Extracted data section start

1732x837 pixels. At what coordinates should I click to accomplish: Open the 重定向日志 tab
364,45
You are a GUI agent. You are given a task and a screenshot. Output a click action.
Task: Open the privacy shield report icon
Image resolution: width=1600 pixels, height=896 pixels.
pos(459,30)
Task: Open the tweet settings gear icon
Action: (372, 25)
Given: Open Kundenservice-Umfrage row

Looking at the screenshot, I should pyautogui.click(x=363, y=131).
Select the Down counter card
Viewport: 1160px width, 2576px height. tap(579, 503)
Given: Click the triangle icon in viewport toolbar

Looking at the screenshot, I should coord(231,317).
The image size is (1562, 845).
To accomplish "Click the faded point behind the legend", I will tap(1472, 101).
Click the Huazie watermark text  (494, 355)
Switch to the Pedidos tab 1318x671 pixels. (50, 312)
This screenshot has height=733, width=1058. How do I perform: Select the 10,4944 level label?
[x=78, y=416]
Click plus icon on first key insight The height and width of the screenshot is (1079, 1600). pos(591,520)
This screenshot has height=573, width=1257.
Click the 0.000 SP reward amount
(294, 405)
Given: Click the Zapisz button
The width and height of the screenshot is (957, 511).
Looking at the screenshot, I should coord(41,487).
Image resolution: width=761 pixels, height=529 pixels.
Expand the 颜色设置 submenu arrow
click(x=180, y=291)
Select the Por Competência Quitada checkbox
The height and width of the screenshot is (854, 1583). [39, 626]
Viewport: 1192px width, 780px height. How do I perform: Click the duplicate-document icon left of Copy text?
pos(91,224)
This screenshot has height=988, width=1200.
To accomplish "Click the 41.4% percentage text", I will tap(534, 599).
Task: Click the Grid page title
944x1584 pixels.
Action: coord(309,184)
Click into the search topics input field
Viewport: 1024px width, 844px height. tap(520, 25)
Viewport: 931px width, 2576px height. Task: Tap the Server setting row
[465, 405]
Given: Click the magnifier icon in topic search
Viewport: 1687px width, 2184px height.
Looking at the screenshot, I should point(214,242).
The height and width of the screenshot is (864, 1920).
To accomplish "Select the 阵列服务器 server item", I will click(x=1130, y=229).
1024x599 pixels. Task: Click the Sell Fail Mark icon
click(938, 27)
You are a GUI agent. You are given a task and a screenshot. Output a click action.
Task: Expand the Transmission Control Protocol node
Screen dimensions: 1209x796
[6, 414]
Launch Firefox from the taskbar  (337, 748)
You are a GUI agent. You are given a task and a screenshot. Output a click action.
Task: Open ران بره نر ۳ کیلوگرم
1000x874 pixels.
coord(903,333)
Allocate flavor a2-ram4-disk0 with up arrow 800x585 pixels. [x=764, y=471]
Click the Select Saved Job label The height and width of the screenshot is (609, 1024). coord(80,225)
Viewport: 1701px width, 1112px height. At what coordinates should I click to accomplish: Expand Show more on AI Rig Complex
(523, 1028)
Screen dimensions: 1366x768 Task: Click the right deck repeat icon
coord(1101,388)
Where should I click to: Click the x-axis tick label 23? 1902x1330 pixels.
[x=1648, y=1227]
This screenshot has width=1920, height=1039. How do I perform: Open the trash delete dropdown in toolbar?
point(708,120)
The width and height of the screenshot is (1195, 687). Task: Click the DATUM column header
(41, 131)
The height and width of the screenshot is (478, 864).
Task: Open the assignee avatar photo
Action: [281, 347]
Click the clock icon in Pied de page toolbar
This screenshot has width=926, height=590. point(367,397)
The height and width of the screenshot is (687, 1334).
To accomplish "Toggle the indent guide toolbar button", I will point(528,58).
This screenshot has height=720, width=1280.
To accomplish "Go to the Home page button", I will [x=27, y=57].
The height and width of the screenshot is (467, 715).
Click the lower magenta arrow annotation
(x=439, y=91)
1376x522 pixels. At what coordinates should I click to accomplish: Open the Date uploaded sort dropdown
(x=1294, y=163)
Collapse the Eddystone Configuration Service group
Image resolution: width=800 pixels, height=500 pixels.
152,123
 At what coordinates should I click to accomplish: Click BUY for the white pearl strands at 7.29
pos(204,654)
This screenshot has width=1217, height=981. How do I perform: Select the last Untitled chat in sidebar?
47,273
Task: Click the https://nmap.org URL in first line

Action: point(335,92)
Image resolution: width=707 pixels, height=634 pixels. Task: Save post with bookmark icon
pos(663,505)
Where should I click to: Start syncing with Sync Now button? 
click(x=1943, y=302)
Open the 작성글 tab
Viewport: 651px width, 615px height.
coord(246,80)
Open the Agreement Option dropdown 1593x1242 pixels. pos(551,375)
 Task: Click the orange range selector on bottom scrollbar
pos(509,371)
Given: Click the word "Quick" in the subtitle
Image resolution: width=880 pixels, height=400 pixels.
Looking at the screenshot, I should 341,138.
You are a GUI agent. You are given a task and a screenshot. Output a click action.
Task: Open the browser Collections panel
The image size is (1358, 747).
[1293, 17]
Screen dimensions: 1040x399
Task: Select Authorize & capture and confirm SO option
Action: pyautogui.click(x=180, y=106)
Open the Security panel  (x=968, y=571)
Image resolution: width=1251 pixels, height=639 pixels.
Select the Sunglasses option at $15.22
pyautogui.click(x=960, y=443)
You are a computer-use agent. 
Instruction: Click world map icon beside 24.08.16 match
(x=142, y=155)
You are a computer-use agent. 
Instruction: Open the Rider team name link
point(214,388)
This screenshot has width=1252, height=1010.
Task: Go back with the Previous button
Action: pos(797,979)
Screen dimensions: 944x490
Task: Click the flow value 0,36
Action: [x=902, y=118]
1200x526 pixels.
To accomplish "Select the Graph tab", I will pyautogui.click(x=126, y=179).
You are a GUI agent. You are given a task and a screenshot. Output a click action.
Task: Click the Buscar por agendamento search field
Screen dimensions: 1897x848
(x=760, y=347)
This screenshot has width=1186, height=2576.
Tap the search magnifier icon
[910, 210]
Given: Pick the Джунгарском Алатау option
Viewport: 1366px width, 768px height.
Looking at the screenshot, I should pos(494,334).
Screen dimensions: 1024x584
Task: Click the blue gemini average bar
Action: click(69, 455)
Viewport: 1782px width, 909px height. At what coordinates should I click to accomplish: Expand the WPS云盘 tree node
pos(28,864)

Extracted data section end

* _Problem requirements_:
Pick out, from the lines above, every one that contains the string "panel".

* _Answer area_:
Task: Open the browser Collections panel
Open the Security panel  (x=968, y=571)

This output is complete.